By 1870 he was Captain of the Fire Brigade and went down in legend for command at his first fire. The Congregational Church in George Street burned so furiously that all thought the entire block would be destroyed but Buckett got his men aloft, despite taking a slate to the back of his helmet and directed their water jets down into the burning mass and prevented any fire spread at all.
A few years later he arrived first at a fire in Melville Street and rather than wait for his men ploughed in and dealt with the matter before they arrived. A London fireman visiting the Island witnessed his exploits at another incident at Quarr in 1879 and wrote to the local Press stating that Bucket was 'reckless' and had a 'complete disregard for his own safety'.
Buckett appeared to be totally fearless, even of authority. On Saturday 3 June 1882 he was drilling his men in Lind Street when a disagreement in the Council chamber broke out into fisticuffs.

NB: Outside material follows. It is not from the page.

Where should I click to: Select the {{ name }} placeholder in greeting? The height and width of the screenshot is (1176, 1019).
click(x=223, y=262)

As the Town Sergeant he was summoned to intervene and in his own inimitable fashion had his men run a length of hose into the Town Hall, up the stairs to the door of the chamber, which he promptly kicked open and proceeded to hose down the brawling Councillors. More incredible still is that the Councillors didn't fancy challenging the immense character over his actions and nothing more was said.

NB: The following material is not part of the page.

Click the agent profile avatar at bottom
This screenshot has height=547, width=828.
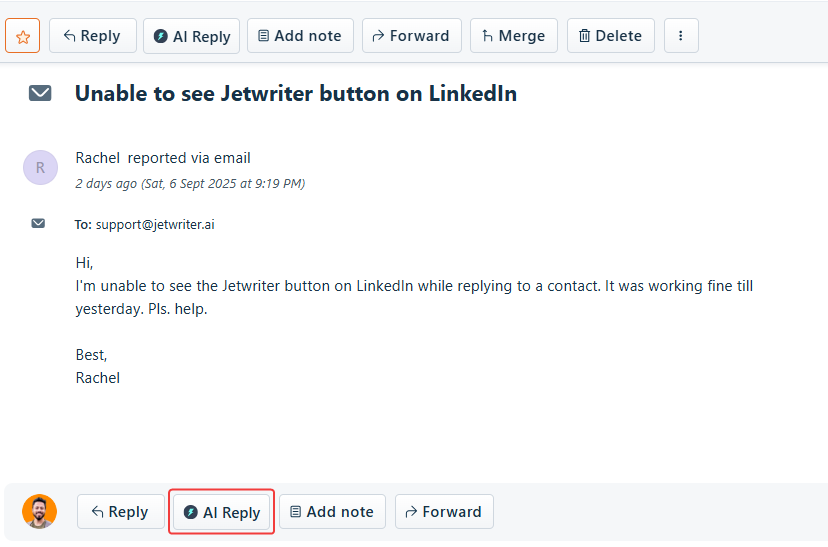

Then there was the incident of Dr Hasting's cat. The cat had been scooped up and 'rescued' from the pavement by Borough Police Superintendent Hinks while Buckett and his men were in among the smoke and flames of Dr Hasting's 'Lansdowne House' in John Street. In the aftermath Hinks received a medal for 'bravery' from a humane society much to the chagrin of the firemen who'd actually removed the cat to safety. Then Dr Hasting's issued both Superintendent Hinks and Captain Buckett with £5 in appreciation of their efforts. Buckett shared his among his firemen whilst Hinks bought himself a marble clock. The firemen were furious, and no doubt some constables were too. Relations soured between the two organisations, exacerbated by an anonymous letter in the Observer by an unnamed member of the brigade, that thoroughly destroyed Superintendent Hinks' character. It was many years before a cordial relationship between the Fire Brigade and the Borough Police was resolved and to some extent Henry Buckett seemed to enjoy the challenge of affronting the police and continually getting away with it, as was his force of nature.
Being an uncompromising man in a generally uncompromising era, even the Victorian borough was aghast at his comment made at the brigade dinner of 1885 that a major conflagration would be a good thing to 'rid the town of some its shanties'. But again, no-one dared question him.
Such a character was he that many local wordsmiths reflected his antics in the subject of poems and stanzas, many of which were published and which if anything, only served to imbue Bucket's own invincibility. Sadly, in his fifties his health took a sudden, rapid and colossal downward turn. He was said to have been a shadow of his former immense physicality and he handed over command of the brigade to Charles Langdon in 1889. One writer alleges he wrote his will in chalk on the door of his Town Sergeant's office.
Finally on Wednesday 3 June he passed away at home 32 Surrey Street, Ryde, with Ellen and (at least eight) children around him.